### TASKS TO CARRY OUT:
**A)** In the passage about how Sonia Nazario came to journalism, what was her nickname at three years old?
**B)** Extend the passage about Sonia Nazario's path into journalism, starting right after its last sentence.

### PAGE:
####################
In more ways than one, “Enrique’s Journey” started Sonia Nazario on a journey of her own.

Sonia Nazario atop the train carrying migrant children whose stories she told in 'Enrique's Journey.'

I was a born rabble-rouser. My nickname at three years old was La Granuja, Spanish for the troublemaker. In my first drawing, I held two glasses full of whiskey. When I finished one, I’d drink the other, I told my mother. That contrarian streak drew me to journalism.

When I was 13, my father died suddenly of a heart attack in Kansas, where I grew up. My mother moved our family back to Argentina, where both my parents were from. Her timing was terrible. It was the beginning of the so-called dirty war. The Argentine military was about to take power and “disappear” — a euphemism for “kill” — 30,000 people. Some of those murdered were friends, including a 16-year-old who had all the bones in his face broken.

While walking in our Buenos Aires neighborhood with my mother one morning, I saw a pool of blood on the sidewalk. “What happened?” I asked. She said the military had killed two journalists. “Why?” I asked. She said the journalists were trying to expose the truth. Though just 14, I knew instantly I wanted to write stories, to be a truth-teller. I had seen what happened in a society where information was suppressed and people didn’t understand what was going on.
####################
### DATA PROVIDED:
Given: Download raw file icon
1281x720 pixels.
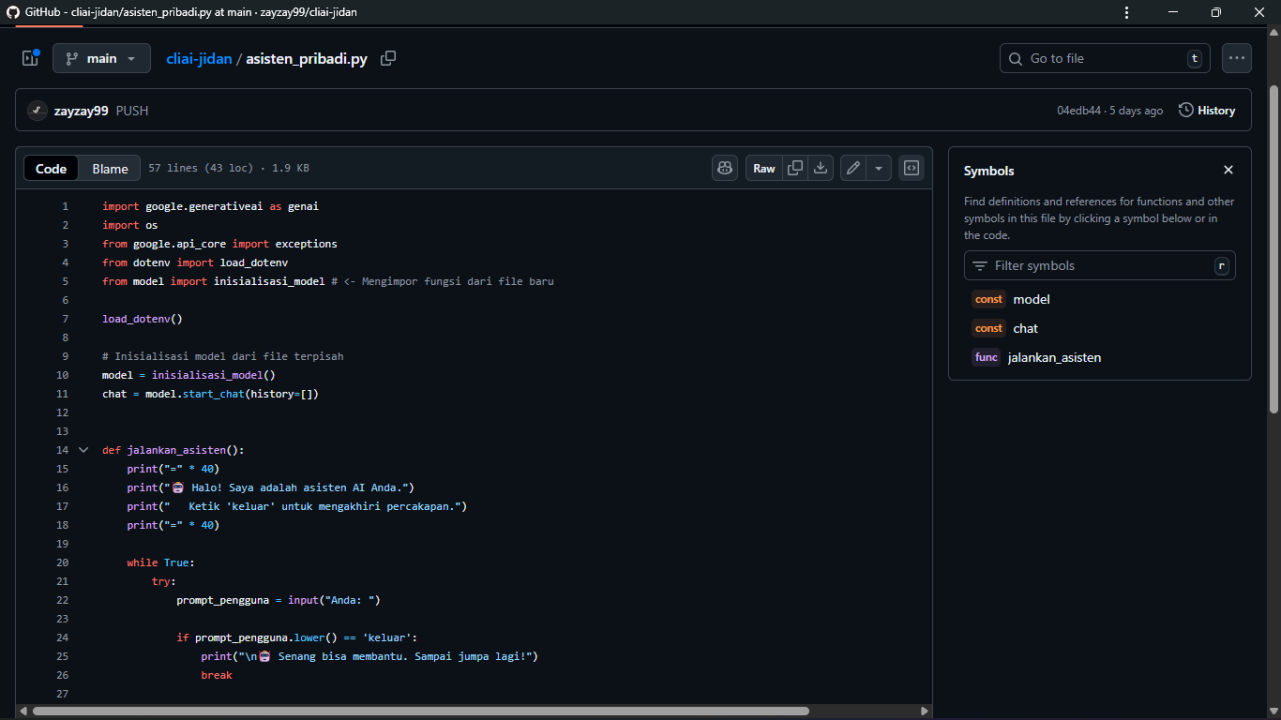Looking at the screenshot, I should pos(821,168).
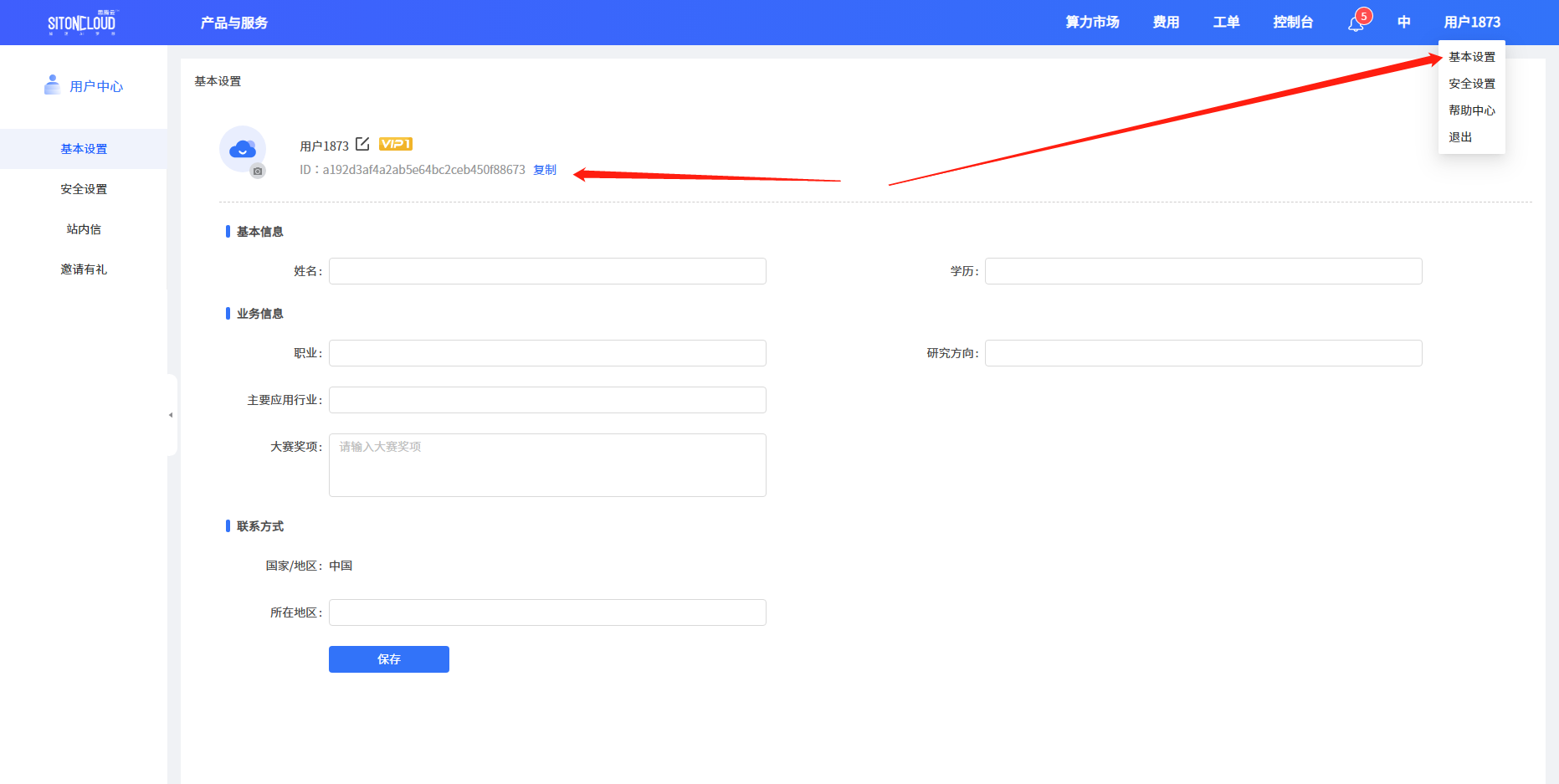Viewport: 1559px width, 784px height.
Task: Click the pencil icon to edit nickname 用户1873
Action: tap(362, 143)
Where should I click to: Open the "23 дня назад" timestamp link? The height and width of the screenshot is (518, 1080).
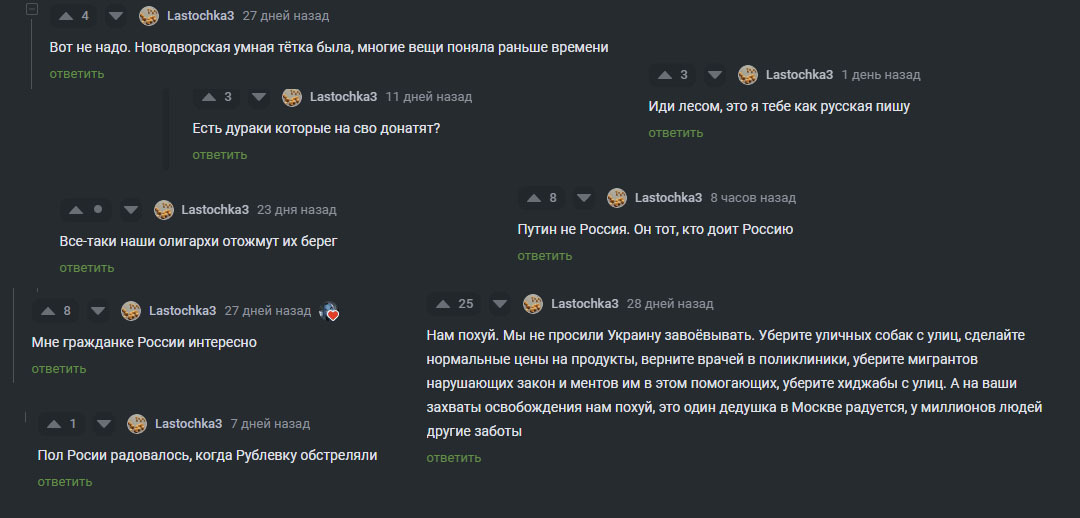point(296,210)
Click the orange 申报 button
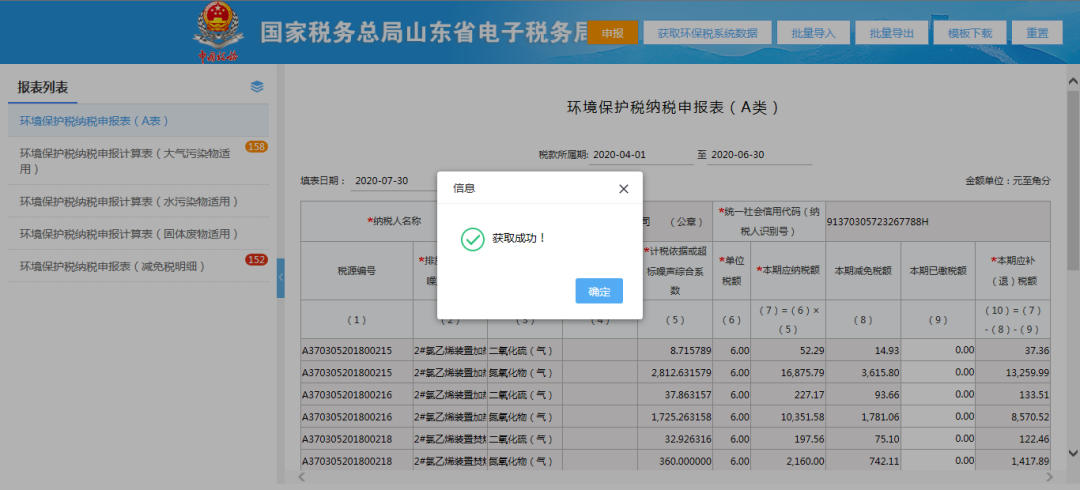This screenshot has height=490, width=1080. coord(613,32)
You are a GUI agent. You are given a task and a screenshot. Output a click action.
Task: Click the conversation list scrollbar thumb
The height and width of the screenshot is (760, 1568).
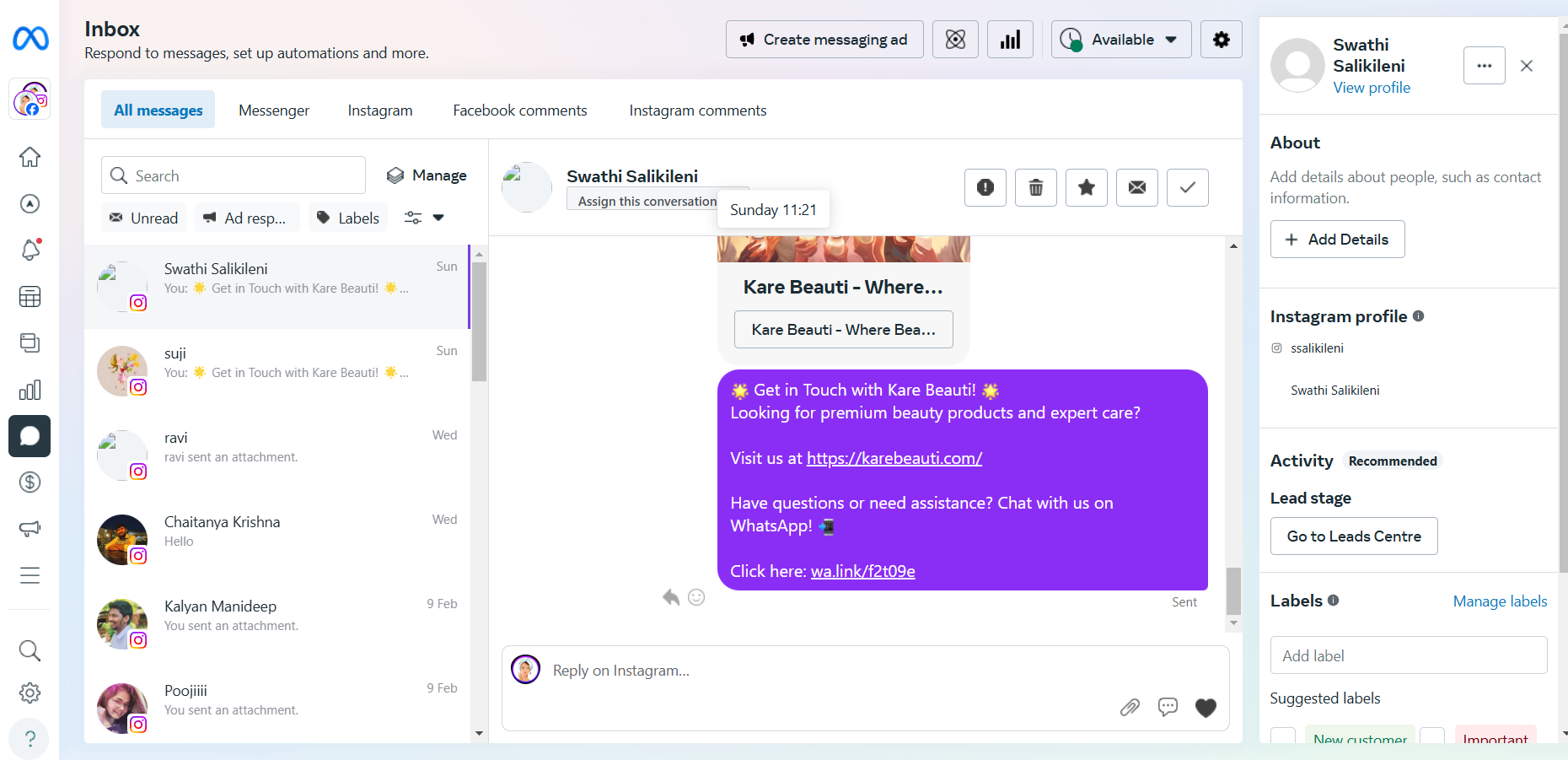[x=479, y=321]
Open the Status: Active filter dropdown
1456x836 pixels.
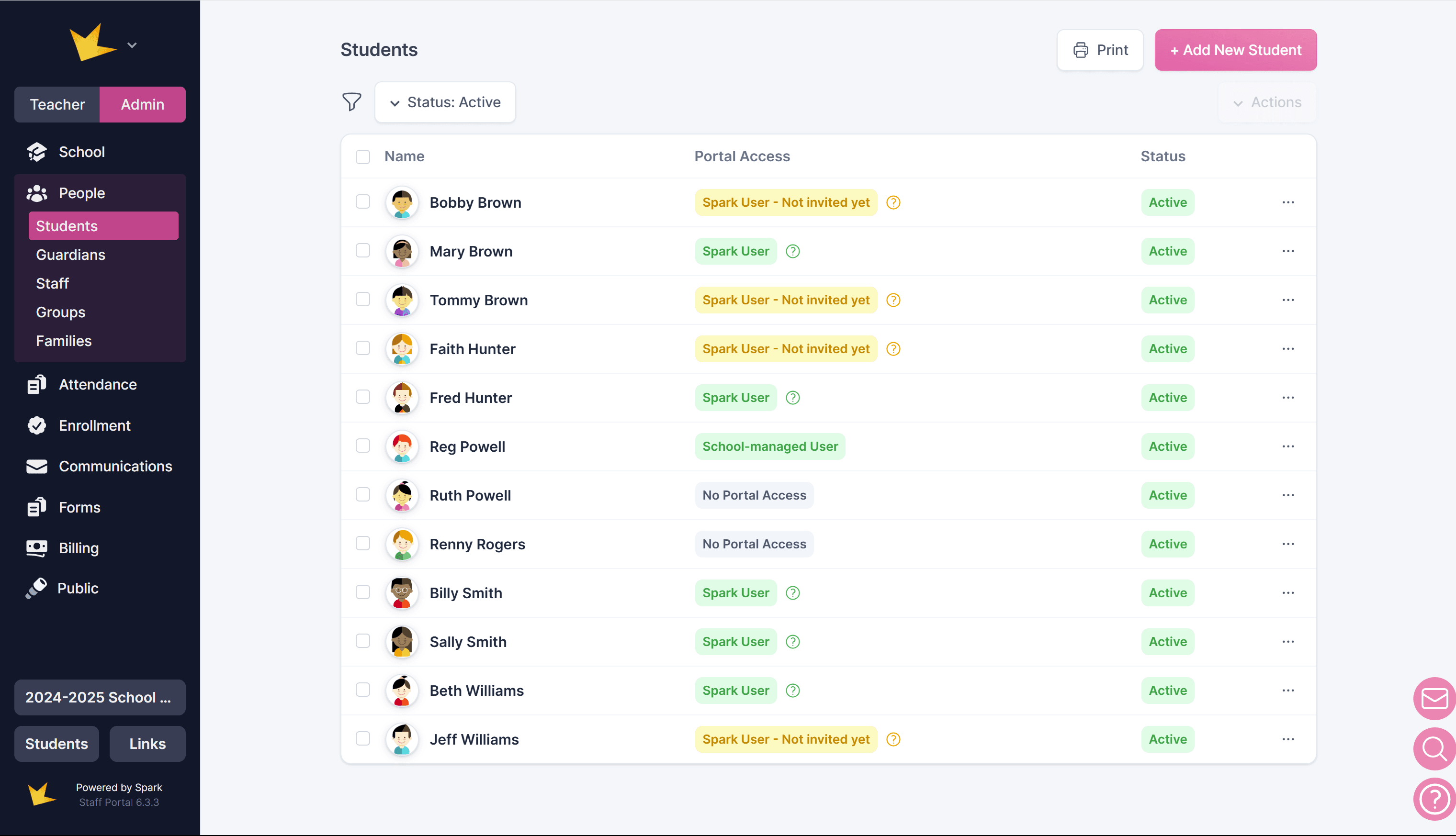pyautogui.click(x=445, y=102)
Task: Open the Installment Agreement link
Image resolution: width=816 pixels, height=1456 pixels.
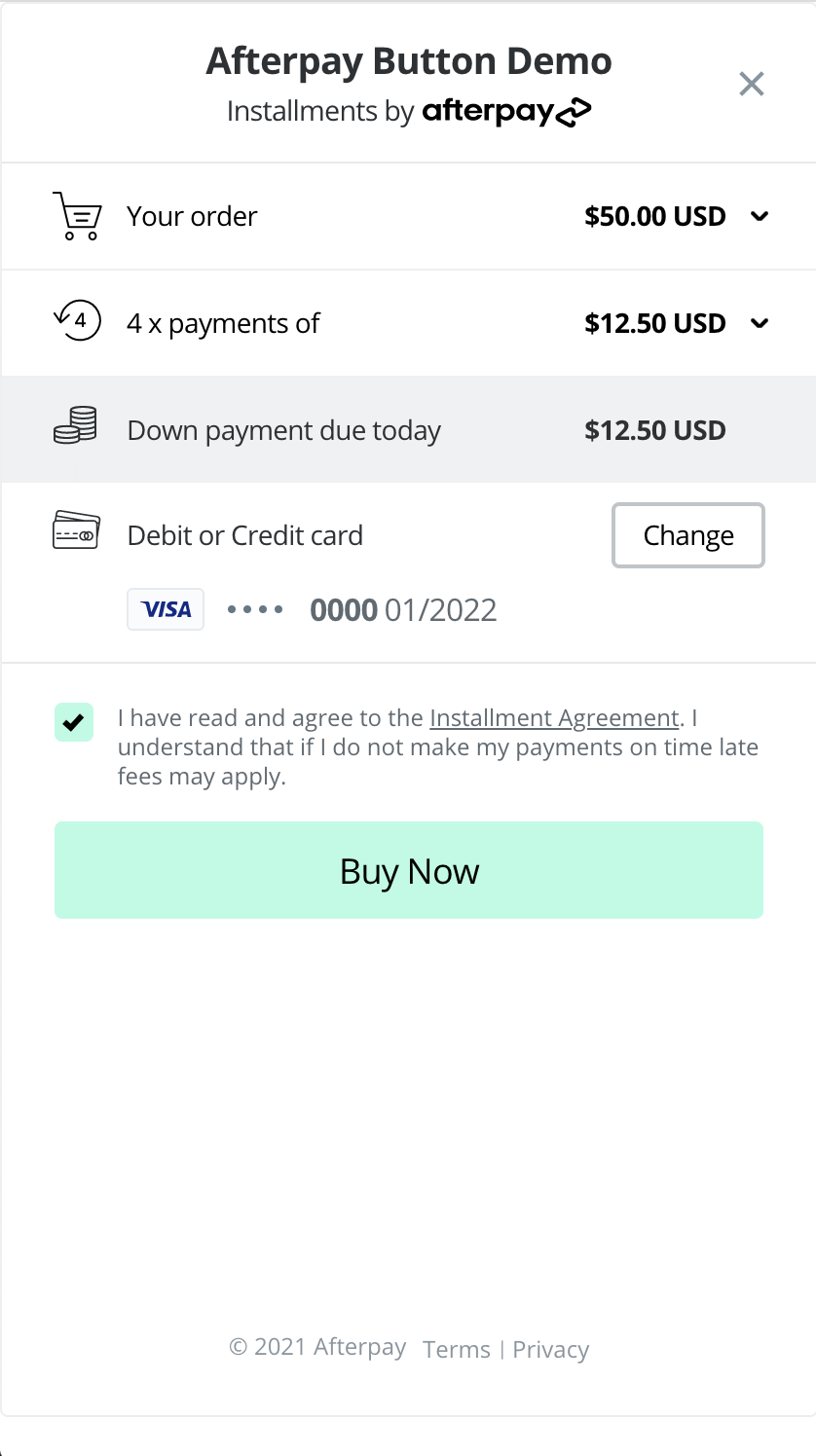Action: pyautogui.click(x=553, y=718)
####################
### RESPONSES TO THE TASKS:
**A)** La Granuja, Spanish for the troublemaker.

**B)**
Because of the terror I lived through as a teenager, I often saw issues in simple strokes, as black or white, good or evil. But I soon learned most issues have shades of gray. The more you know, the murkier things get. I also learned that journalists must keep their opinions in check. Once, in my early 20s and working at The Wall Street Journal, I drove up in my Mazda for a dinner with the chairman of Dow Jones & Co., the newspaper’s owner. The car’s bumper sticker read, “US out of El Salvador!” My bureau chief almost ripped my head off, and rightfully so. The most powerful storytelling doesn’t pull the reader by the nose.

The best assignments made the hair on my arms stand up when I heard about them. If they moved me, they might move others — to read to the end, to act on what they read. I looked for stories that made me mad, sad, disgusted, hopeful. I looked for stories with universal themes — revenge, redemption, greed.

I won the Pulitzer Prize for a series called “Enrique’s Journey” in the Los Angeles Times. At home in Mexico and Central America millions of single mothers were too poor to feed their children enough or to see them study past the third grade. Millions of them moved to the United States, leaving their children behind out of love. They found jobs and sent money home. But the children yearned to be with their mothers and set out on their own to find them.

An army of children, about 48,000 a year, was passing through Mexico and entering the United States unlawfully. Without money, many came the only way they could: grasping the tops of freight trains that traveled up the length of Mexico. They faced gangsters prowling the train tops, bandits alongside the rails, corrupt cops, all trying to rob, rape or even kill them. Many died or lost limbs. The youngest boy I heard of traveled alone across four countries. He was seven.

Nazario talks about reaching out to immigrants in her daily life after penning 'Enrique's Journey' in this interview with María Hinojosa on One-on-One.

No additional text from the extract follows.